痛みなど症状の「一時しのぎ」は1~5回ほどの施術で事足りますが

 

この「定着」のためには、どうしても時間と回数が必要になります。

 

【症状別】治療回数の3つのフェーズ

 

 

あなたの症状がどのフェーズに当てはまるかによって、目安となる通院回数と期間が変わってきます。

 

フェーズ 症状の例 目的と効果の出方 目安の回数・期間
① 急性期 ぎっくり腰、寝違え、風邪のひきはじめの症状 炎症の鎮静と痛みの緩和が中心。血流が良くなることで、比較的すぐに効果を実感しやすい。 1〜5回程度(集中的に)
② 慢性期 慢性腰痛、長年の肩こり、坐骨神経痛の痛み 根本原因(深部の凝り、血流障害、神経の興奮)の解除。症状が戻る周期を徐々に長くしていく。 5〜10回以上(徐々に頻度を減らす)
③ 体質改善期 慢性鼻炎、自律神経失調症、長年の不眠、耳鳴り 症状が再発しにくい身体を作るための体質調整。

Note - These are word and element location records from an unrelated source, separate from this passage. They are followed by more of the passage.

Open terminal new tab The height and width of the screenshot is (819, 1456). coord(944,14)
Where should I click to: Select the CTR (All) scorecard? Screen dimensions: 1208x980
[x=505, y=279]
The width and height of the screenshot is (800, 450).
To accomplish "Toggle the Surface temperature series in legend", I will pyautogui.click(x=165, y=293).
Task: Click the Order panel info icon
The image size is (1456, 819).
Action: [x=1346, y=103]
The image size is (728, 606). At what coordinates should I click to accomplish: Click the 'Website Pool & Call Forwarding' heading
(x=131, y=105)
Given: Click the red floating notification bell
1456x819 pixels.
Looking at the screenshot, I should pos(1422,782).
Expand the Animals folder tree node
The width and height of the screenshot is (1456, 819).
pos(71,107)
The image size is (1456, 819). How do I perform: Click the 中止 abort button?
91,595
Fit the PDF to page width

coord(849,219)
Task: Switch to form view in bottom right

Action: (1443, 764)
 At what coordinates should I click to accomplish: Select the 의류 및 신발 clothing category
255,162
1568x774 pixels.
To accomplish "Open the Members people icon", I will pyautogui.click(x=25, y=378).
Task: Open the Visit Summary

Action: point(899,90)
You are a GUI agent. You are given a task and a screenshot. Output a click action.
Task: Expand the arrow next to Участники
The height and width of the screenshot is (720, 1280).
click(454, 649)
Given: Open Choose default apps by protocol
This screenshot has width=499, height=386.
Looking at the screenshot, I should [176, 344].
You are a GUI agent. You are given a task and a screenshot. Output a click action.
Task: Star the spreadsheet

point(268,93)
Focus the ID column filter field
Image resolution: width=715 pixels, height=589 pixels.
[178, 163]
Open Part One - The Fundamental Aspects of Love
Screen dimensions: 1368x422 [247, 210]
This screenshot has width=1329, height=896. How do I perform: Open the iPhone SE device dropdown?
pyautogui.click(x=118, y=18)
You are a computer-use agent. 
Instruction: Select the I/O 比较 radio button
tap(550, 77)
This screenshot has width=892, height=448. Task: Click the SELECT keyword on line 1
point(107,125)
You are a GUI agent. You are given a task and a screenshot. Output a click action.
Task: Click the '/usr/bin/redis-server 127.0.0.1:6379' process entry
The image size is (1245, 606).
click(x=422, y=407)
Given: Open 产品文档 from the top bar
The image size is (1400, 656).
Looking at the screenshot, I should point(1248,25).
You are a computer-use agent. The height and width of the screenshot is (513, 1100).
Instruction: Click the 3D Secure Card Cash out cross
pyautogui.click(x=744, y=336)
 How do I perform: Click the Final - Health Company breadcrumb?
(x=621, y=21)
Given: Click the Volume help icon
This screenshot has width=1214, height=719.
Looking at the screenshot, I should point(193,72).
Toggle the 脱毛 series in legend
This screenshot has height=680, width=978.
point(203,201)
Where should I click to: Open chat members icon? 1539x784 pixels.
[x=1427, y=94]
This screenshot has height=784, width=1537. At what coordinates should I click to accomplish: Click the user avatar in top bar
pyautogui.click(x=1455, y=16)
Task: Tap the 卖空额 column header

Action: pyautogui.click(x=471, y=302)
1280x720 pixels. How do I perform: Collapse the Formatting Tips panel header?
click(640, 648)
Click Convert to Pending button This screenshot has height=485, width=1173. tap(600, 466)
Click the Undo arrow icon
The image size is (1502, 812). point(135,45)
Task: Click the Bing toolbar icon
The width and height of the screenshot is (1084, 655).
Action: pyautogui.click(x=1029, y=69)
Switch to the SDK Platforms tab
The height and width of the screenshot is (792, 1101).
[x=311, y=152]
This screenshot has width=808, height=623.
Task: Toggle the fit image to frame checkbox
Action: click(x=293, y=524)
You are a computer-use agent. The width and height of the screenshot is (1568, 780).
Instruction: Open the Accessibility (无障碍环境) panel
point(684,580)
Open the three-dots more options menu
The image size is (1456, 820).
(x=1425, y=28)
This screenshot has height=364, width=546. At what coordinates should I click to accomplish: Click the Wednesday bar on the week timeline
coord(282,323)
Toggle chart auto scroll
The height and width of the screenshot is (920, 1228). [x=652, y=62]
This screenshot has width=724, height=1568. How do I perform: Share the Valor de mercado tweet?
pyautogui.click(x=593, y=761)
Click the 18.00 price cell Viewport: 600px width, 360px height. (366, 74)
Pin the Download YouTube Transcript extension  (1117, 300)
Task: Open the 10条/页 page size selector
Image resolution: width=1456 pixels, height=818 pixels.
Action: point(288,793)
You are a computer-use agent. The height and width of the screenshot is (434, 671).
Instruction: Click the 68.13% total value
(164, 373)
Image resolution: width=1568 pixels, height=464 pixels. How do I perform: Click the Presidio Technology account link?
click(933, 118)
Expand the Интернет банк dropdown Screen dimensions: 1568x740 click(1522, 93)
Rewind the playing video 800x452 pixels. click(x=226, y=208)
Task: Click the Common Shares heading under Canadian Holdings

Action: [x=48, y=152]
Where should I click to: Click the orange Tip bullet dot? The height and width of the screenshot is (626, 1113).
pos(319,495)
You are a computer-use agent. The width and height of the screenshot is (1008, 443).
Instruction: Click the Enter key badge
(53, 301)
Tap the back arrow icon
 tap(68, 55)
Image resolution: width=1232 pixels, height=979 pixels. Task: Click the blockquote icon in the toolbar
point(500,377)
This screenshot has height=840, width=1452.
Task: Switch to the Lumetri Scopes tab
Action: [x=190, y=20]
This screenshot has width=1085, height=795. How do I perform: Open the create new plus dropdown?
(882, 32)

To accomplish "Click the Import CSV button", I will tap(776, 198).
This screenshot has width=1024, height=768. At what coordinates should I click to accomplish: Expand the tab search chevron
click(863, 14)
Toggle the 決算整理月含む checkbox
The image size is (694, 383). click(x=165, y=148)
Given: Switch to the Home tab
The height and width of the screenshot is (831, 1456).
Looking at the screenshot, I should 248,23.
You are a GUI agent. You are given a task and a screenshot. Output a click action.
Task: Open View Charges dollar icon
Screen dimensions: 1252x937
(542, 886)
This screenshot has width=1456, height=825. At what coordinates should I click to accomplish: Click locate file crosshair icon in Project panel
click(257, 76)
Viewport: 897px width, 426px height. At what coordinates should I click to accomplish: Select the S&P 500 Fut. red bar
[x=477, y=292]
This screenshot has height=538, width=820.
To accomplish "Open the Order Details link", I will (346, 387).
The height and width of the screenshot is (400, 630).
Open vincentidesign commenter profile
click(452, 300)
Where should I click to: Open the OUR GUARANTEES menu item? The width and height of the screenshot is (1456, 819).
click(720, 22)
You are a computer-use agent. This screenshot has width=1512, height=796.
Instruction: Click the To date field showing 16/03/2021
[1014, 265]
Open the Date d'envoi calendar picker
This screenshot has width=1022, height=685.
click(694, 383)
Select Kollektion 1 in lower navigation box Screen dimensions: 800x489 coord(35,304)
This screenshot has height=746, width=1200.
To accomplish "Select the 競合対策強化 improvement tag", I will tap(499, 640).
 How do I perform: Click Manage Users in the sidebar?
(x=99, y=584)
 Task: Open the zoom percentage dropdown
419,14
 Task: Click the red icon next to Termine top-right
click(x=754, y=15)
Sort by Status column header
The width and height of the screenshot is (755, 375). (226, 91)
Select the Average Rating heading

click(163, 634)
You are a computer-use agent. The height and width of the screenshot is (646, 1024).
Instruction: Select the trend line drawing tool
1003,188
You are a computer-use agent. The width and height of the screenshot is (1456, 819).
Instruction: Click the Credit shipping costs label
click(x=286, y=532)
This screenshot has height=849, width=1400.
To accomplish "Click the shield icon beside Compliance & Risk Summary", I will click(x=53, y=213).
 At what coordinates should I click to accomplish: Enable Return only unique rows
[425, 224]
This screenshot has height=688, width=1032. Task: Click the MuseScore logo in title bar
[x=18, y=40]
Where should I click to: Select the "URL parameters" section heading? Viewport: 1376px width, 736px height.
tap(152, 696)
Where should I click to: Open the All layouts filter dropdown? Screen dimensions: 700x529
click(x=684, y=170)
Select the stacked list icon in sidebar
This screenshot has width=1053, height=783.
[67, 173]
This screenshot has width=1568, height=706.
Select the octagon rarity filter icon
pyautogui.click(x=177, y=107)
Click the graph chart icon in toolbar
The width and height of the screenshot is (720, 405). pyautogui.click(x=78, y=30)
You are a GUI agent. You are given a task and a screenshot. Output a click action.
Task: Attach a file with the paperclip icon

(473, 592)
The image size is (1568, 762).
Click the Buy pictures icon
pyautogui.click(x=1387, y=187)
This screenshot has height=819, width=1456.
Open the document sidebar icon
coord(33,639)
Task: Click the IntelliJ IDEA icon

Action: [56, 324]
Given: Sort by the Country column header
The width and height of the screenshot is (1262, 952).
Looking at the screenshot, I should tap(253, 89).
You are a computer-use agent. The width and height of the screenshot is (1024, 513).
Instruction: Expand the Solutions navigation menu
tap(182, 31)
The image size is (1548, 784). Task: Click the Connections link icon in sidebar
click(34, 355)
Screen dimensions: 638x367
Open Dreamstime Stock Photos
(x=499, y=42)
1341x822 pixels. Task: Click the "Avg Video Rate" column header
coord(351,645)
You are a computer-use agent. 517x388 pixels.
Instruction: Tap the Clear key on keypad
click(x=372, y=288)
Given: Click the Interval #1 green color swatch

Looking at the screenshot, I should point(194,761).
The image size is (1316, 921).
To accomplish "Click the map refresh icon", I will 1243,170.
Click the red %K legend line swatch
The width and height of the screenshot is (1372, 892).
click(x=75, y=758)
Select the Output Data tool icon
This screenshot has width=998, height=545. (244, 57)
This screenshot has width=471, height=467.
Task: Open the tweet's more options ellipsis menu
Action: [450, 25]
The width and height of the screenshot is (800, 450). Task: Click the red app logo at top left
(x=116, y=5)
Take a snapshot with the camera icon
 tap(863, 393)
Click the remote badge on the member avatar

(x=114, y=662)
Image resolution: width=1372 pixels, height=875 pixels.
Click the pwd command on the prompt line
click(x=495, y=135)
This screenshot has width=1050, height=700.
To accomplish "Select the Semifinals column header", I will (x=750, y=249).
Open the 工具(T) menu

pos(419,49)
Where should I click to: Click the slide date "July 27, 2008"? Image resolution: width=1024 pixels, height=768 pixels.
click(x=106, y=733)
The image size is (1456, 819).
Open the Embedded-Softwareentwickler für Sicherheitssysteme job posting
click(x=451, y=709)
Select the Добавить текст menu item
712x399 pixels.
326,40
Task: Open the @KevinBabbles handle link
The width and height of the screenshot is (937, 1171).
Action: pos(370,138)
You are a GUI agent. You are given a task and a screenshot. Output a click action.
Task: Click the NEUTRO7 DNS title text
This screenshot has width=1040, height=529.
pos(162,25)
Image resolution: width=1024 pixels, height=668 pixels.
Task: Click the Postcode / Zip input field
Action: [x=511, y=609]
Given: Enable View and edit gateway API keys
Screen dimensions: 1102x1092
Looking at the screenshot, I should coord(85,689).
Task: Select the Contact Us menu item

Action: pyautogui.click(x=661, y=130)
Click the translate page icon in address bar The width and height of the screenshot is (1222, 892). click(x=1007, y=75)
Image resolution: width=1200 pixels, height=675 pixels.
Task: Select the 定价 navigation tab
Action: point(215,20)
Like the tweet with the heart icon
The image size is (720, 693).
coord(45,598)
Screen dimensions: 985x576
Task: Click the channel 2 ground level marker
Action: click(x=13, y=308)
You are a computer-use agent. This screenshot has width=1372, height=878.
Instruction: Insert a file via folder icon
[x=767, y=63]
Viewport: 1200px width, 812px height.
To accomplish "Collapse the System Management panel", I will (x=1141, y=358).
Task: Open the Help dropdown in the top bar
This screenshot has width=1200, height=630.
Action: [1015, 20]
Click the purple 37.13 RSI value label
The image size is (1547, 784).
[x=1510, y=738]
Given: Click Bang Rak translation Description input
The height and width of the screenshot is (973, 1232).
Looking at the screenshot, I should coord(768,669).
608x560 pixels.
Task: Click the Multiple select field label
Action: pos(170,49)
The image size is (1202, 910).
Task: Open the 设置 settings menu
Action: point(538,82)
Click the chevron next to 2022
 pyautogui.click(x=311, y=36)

自律神経やホルモンバランスの定着には時間がかかる。 3ヶ月〜数ヶ月(週1回→隔週→月1回へ)

通院回数と期間の考え方

1. 初期は「集中」して通う

 

 

特に症状が強い初期や急性期は、鍼の刺激でせっかく改善した身体の状態が、すぐに生活習慣や疲労によって元に戻りやすい状態です。

 

効果を定着させるために、週に1回ほどのペースで集中的に通っていただくことで、身体に「良くなった状態」を覚え込ませる必要があります。

 

 

2. 安定期は「間隔を空ける」

 

 

症状が安定してきたら、通院間隔を2週間に1回3週間に1回と徐々に開けていきます。

 

この期間は、鍼の刺激がない状態でも、身体が自力で良い状態をキープできるチカラをつける大切な期間です。

 

3. 最終目標は「メンテナンス」

 

 

症状がほぼ気にならなくなったら、月に1回程度のメンテナンスに移行します。

 

これは、長年の癖や生活ストレスによる小さな不調が大きな症状になる前にリセットし、体質改善した状態を維持するための予防的なケアです。

 

大切なこと:あなたの身体のペースを尊重します

 

 

鍼灸治療は、患者様一人ひとりの

 

「治る力」に働きかけるため、つまり個人の健康能力に左右されるため

 

効果の出方には個人差があります。

 

「必ず◯回で治ります」と断言できないのは、あなたの身体のペースを尊重し、最善の結果を出すためです。

 

今回ご質問いただいた患者様の場合だと

 

「自律神経の不調や抗うつ薬の服用がある不眠症」

 

なので③の体質改善が必要、つまりご希望に応えることができませんでした。

 

ただ同じ不眠症でも

 

「首のこりのみが原因の不眠症」の場合には

 

(さすがに1回では無理ですが)

 

少ない回数で改善が見込めるものもあります。

 

当院では、初診時にあなたの症状がどのフェーズにあるかを詳しく診断し、納得いただける形で治療計画をご提案いたします。

 

 

無理のないペースで、一緒に根本改善を目指していきましょう。